You're under no obligation to reconsider what you've already chosen - but if you would like to change where and what you're studying, you'll need to register this in Track. However, as many competitive courses may now be full, you'll have to search the vacancies to see what's left.
To discuss course vacancies you're interested in, contact the university admissions office directly. You can only verbally agree on one course choice, which will then appear on Track. Once you've confirmed this offer through the UCAS service, you'll lose your original choice in preference of this new course/university.
If you only applied for the one course in your original application (at the reduced rate), you'll need to pay the extra £11 fee to be eligible to apply for another course.
Adjustment can only be used during five 24 hour periods (which includes weekends), unless there are less than five days to go until 31 August. This period begins from when your conditional firm offer becomes an unconditional firm offer, or on A-level results day - whichever arrives first.
Visit UCAS for more information on the Adjustment service.
Marta Topornicka, head of student recruitment marketing at Middlesex University, offers her advice on how to navigate Clearing:
- Don't panic if you don't get the grades you were expecting and be prepared to shop around for suitable courses.
- Listen to advice from parents and teachers as well as university academics and programme leaders when considering courses through Clearing.
- Prior to results day, be prepared by speaking to admissions advisers on the likelihood of spaces being available. While they won't be able to confirm exact numbers, you'll get a good idea.

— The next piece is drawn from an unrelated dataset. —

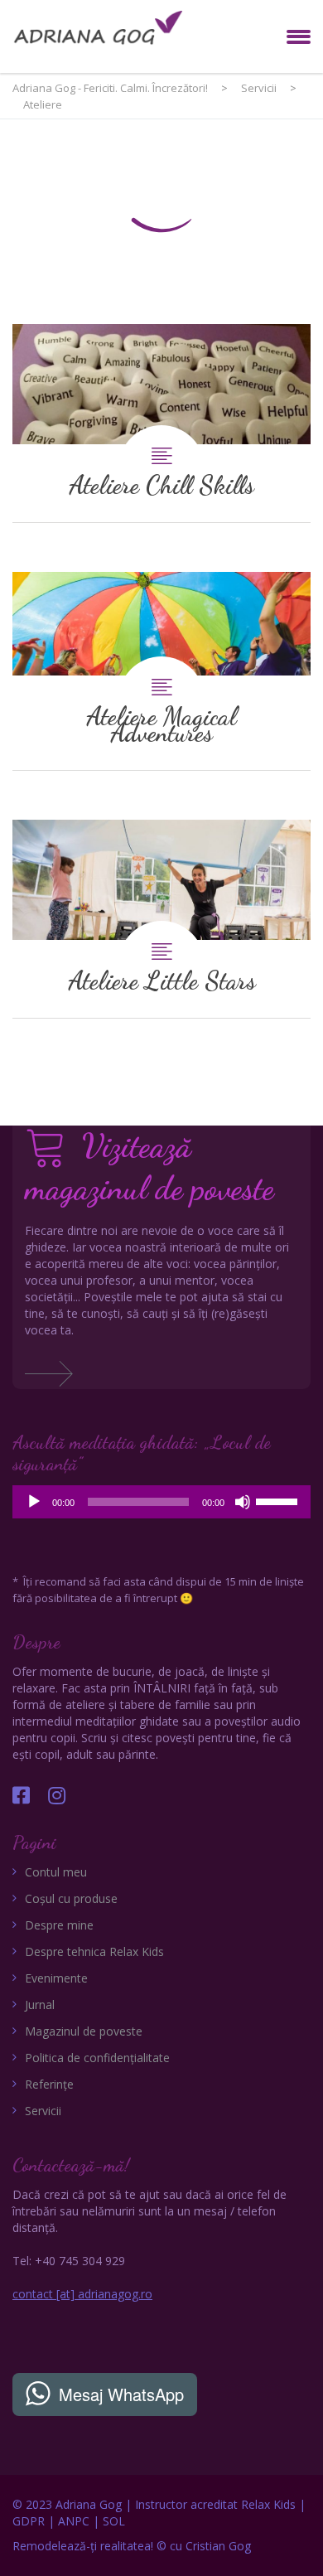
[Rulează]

- Consider retaking your exams, if your heart's set on a particular subject. Speak to your teachers, as they're perfectly placed to offer guidance on resitting, or if there are universities that might take you for a similar course.
- Pick up the phone and call university hotline numbers between Thursday morning and late afternoon, with trained advisers taking you through the process step by step.
- Be ready to answer questions on your reasons for choosing a specific course (as well as your academic ability), as they'll want to know you're the right fit. You may even be asked to speak to a programme leader about the course, or be invited for an interview.
- Be aware of dates and times, including the fact that most courses won’t close until the end of the first day of Clearing. Hotlines will stay open until September, giving you time to discuss your options with those closest to you.
- Take notes, jotting down reference numbers and words of advice, while having your UCAS number to hand.
- Only when you're 100% sure on a decision, put in a formal offer via Track. This can be done after 5pm on results day, so use your time to research, browse websites, view virtual tours, check social media channels and get a feel for the university and area.
- Be patient, with hundreds of students to process, it can take between half a day and a day for the university to make a decision and respond. If you haven't heard back by the next day, give them a call to find out about your place.
- Don't worry that you applied late, as you'll still get a welcome pack and they'll make sure that you're all set for freshers week.